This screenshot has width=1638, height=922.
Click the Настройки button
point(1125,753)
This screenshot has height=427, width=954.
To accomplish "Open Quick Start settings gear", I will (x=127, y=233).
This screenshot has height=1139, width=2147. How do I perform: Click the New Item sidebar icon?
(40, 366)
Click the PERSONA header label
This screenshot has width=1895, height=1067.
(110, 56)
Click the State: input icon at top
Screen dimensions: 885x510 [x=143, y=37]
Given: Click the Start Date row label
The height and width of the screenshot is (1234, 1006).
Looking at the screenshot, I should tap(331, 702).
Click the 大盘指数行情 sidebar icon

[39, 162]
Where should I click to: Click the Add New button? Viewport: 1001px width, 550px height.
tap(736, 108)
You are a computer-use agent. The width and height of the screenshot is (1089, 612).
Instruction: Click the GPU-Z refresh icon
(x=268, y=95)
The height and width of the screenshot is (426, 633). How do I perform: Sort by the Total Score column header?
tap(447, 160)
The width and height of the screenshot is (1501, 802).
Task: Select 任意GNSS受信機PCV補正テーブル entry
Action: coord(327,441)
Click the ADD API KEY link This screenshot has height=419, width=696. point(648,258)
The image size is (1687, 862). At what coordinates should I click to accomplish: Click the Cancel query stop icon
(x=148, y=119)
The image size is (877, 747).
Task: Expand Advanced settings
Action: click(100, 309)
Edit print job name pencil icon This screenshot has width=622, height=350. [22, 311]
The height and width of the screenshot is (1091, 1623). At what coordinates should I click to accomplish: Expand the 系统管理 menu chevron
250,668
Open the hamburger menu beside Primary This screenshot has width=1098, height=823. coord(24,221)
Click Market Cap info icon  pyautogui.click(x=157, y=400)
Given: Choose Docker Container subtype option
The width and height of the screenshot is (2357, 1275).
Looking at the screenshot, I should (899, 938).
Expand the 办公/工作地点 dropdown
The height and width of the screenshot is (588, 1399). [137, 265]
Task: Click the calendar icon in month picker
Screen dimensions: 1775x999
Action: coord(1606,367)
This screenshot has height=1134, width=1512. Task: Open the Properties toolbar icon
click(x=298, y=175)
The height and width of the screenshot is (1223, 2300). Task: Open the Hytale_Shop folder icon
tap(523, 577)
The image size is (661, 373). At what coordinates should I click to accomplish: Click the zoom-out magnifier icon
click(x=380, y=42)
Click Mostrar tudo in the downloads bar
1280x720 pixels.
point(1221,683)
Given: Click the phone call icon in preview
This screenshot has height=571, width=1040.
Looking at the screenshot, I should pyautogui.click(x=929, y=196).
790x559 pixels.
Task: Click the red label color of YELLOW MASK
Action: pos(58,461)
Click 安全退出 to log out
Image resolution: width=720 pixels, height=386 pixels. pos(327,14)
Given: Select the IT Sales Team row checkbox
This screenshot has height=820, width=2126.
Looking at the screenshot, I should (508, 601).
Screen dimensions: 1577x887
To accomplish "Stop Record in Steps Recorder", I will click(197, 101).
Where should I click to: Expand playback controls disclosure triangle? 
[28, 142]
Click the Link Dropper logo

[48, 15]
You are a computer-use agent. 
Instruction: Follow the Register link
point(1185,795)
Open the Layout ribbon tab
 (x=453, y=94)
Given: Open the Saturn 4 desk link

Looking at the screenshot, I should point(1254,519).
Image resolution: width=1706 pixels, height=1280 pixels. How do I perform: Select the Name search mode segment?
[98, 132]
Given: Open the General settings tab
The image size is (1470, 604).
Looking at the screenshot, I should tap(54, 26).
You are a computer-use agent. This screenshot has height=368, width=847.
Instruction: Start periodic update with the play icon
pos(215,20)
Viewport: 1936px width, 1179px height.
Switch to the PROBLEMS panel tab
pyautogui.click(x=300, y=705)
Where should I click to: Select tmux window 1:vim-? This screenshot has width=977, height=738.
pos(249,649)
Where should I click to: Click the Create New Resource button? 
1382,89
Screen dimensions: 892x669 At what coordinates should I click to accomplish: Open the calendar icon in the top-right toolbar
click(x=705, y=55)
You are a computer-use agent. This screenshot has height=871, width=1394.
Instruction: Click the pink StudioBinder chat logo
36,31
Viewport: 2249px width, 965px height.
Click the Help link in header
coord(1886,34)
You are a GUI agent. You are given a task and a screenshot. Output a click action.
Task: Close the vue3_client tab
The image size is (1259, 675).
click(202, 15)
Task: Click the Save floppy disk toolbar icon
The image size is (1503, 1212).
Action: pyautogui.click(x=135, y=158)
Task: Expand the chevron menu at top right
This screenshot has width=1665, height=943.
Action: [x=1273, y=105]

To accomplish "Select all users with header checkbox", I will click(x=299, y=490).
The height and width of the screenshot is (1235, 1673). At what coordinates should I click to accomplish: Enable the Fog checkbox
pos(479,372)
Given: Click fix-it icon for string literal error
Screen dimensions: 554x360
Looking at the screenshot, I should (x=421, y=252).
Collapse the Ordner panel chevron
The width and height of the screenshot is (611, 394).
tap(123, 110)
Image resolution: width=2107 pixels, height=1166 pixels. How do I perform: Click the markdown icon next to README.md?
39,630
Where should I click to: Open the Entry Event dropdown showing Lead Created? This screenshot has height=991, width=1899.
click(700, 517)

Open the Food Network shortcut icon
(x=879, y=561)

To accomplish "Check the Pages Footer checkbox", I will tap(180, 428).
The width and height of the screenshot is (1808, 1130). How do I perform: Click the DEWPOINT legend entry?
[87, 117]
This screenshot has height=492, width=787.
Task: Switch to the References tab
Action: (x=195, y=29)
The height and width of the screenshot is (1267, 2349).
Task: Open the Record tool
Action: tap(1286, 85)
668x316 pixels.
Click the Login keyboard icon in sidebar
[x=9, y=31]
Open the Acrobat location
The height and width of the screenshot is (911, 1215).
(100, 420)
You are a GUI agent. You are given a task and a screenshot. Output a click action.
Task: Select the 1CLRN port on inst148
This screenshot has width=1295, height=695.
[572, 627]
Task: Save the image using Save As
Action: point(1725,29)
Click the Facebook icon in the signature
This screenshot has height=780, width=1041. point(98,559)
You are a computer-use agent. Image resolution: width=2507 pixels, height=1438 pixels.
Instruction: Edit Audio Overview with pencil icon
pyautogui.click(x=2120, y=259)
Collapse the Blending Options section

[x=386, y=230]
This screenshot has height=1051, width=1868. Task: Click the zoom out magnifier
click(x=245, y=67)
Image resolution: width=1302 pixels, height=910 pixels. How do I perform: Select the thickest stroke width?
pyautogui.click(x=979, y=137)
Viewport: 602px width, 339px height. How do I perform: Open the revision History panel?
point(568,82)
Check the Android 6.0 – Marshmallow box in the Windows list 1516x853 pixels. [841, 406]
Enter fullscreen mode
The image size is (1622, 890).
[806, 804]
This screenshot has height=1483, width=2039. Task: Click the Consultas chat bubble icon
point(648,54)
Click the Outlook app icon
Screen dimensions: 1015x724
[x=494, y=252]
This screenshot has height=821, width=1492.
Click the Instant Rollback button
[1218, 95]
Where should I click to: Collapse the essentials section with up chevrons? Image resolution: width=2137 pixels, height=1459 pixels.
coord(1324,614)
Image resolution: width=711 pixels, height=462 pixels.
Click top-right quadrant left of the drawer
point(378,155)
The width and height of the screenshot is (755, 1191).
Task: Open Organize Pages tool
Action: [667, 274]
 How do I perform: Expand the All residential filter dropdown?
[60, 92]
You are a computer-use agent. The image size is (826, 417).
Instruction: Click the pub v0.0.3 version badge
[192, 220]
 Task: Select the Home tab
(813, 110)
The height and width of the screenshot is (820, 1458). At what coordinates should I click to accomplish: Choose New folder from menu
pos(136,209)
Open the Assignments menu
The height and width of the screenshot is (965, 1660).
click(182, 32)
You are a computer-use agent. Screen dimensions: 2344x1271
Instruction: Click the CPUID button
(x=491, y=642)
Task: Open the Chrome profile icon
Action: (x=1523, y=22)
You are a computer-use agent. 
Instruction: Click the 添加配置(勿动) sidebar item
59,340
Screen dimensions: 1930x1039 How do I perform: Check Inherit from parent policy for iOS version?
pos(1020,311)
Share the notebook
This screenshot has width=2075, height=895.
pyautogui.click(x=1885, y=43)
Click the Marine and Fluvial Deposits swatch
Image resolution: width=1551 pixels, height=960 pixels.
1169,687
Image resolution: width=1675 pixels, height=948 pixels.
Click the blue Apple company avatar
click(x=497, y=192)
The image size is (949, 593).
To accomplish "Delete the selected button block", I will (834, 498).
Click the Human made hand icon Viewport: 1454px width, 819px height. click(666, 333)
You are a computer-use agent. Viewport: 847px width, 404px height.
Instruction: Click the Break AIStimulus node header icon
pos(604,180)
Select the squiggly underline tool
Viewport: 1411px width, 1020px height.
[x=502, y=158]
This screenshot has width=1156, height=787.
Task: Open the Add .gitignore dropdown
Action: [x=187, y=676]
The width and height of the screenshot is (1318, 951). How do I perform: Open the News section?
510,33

◆ **WORK ORDER**
What is needed is a verbatim copy of every line in the records above from the one containing "The height and width of the screenshot is (1234, 1006)." down to the one containing "Click the ADD API", both included, and nothing more.

◆ **WRITTEN RESPONSE**
The height and width of the screenshot is (1234, 1006).
Looking at the screenshot, I should tap(331, 702).
Click the 大盘指数行情 sidebar icon

[39, 162]
Where should I click to: Click the Add New button? Viewport: 1001px width, 550px height.
tap(736, 108)
You are a computer-use agent. The width and height of the screenshot is (1089, 612).
Instruction: Click the GPU-Z refresh icon
(x=268, y=95)
The height and width of the screenshot is (426, 633). How do I perform: Sort by the Total Score column header?
tap(447, 160)
The width and height of the screenshot is (1501, 802).
Task: Select 任意GNSS受信機PCV補正テーブル entry
Action: coord(327,441)
Click the ADD API KEY link This screenshot has height=419, width=696. point(648,258)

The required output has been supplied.